Il faut plusieurs mois et parfois jusqu'à deux ans pour que la personne greffée retrouve des défenses immunitaires pleinement efficaces. Pendant ce temps, elle doit éviter les endroits surpeuplés, tels que les centres commerciaux, les cinémas, les fêtes… Après l'hospitalisation, le patient doit absolument alerter immédiatement son médecin au moindre signe pouvant laisser supposer une infection ou une rechute (fièvre, douleurs, diarrhée…).

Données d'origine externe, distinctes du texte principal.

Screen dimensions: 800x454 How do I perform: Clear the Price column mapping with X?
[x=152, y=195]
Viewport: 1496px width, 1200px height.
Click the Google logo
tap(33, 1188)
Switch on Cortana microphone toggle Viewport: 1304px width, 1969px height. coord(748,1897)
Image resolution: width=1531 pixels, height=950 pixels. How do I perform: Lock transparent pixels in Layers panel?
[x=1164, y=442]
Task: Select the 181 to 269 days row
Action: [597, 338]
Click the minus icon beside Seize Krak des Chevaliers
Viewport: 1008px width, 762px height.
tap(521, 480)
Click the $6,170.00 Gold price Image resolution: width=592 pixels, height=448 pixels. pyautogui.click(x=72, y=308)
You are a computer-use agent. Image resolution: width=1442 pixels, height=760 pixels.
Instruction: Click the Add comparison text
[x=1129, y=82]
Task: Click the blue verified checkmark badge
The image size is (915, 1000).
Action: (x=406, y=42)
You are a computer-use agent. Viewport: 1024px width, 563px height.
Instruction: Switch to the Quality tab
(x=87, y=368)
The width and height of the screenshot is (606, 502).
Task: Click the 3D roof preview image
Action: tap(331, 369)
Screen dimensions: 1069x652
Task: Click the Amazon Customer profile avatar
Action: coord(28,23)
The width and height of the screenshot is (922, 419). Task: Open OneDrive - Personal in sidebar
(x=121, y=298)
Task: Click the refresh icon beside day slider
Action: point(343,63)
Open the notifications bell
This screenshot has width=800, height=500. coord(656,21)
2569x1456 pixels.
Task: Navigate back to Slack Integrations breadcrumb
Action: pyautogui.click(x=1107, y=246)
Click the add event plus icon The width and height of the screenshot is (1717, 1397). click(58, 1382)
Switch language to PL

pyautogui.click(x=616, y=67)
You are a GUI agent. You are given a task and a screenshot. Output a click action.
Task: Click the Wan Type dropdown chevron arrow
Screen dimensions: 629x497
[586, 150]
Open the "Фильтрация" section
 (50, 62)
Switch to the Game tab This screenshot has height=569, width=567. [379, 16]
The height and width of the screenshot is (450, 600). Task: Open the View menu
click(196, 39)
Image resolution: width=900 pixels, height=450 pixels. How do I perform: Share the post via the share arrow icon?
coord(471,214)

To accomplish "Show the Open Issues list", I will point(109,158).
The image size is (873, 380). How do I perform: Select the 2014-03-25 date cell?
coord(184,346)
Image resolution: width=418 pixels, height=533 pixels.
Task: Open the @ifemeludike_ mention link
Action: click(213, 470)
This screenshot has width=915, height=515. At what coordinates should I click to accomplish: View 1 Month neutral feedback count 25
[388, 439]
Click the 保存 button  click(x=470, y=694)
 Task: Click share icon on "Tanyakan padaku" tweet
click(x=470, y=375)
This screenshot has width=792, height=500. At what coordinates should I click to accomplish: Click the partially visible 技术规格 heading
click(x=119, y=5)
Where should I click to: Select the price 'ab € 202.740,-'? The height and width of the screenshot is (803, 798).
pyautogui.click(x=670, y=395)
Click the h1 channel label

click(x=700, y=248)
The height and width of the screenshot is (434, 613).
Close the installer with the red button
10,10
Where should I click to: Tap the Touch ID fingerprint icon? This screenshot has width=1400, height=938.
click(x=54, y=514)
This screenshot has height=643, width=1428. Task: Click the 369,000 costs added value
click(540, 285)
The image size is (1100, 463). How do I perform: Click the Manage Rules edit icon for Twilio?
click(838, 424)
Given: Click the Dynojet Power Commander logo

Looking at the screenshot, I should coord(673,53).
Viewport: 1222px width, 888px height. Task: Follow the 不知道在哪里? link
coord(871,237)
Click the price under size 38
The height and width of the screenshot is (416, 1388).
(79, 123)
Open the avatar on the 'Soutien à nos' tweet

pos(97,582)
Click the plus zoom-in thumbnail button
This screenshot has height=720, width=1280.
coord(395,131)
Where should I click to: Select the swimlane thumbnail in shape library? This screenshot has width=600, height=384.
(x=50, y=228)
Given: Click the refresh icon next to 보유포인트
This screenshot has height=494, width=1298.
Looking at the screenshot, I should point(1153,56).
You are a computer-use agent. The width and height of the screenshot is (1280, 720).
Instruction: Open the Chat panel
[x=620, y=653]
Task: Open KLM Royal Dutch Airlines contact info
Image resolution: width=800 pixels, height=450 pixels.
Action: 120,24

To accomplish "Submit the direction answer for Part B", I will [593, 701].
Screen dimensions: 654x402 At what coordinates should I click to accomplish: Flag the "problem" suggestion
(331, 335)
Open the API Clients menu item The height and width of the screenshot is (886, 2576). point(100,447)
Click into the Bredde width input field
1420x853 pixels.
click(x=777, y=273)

La principale complication, en cas d'allogreffe, est la maladie du greffon contre l'hôte. Celle-ci est plus fréquente chez les malades les plus âgées et chez ceux qui ont été greffés avec des cellules imparfaitement compatibles. Il s'agit d'une réaction immunitaire des cellules du greffon contre les organes du receveur. Cette réaction peut être aiguë, dans les trois premiers mois suivant la greffe, ou chronique et constituer une vraie maladie. L'intensité de la réaction est très variable, mais dans les cas les plus graves, elle peut retentir de manière majeure sur la vie quotidienne et mettre en péril le pronostic vital du malade, même lorsque l'affection pour laquelle la greffe a été réalisée a guéri. La réaction se manifeste, le plus souvent, par des signes cutanés (rougeur et brûlure de la peau) ou digestifs (diarrhée, nausées, perte d'appétit…). Un traitement immunosuppresseur est alors indispensable, qui va lui-même augmenter le risque d'infections.

Enfin, lorsque la greffe a été réalisée pour traiter un cancer, une rechute est possible pendant les premières années et doit être dépistée par des bilans réguliers. Ces rechutes sont plus fréquentes chez les personnes n'ayant pas eu de maladie du greffon contre l'hôte, ce qui souligne l'effet thérapeutique que peut avoir la réaction immunitaire déclenchée par le greffon, qui peut s'attaquer aux cellules tumorales. De ce fait, les allogreffes permettent un meilleur contrôle tumoral. Mais elles entraînent aussi plus de complications.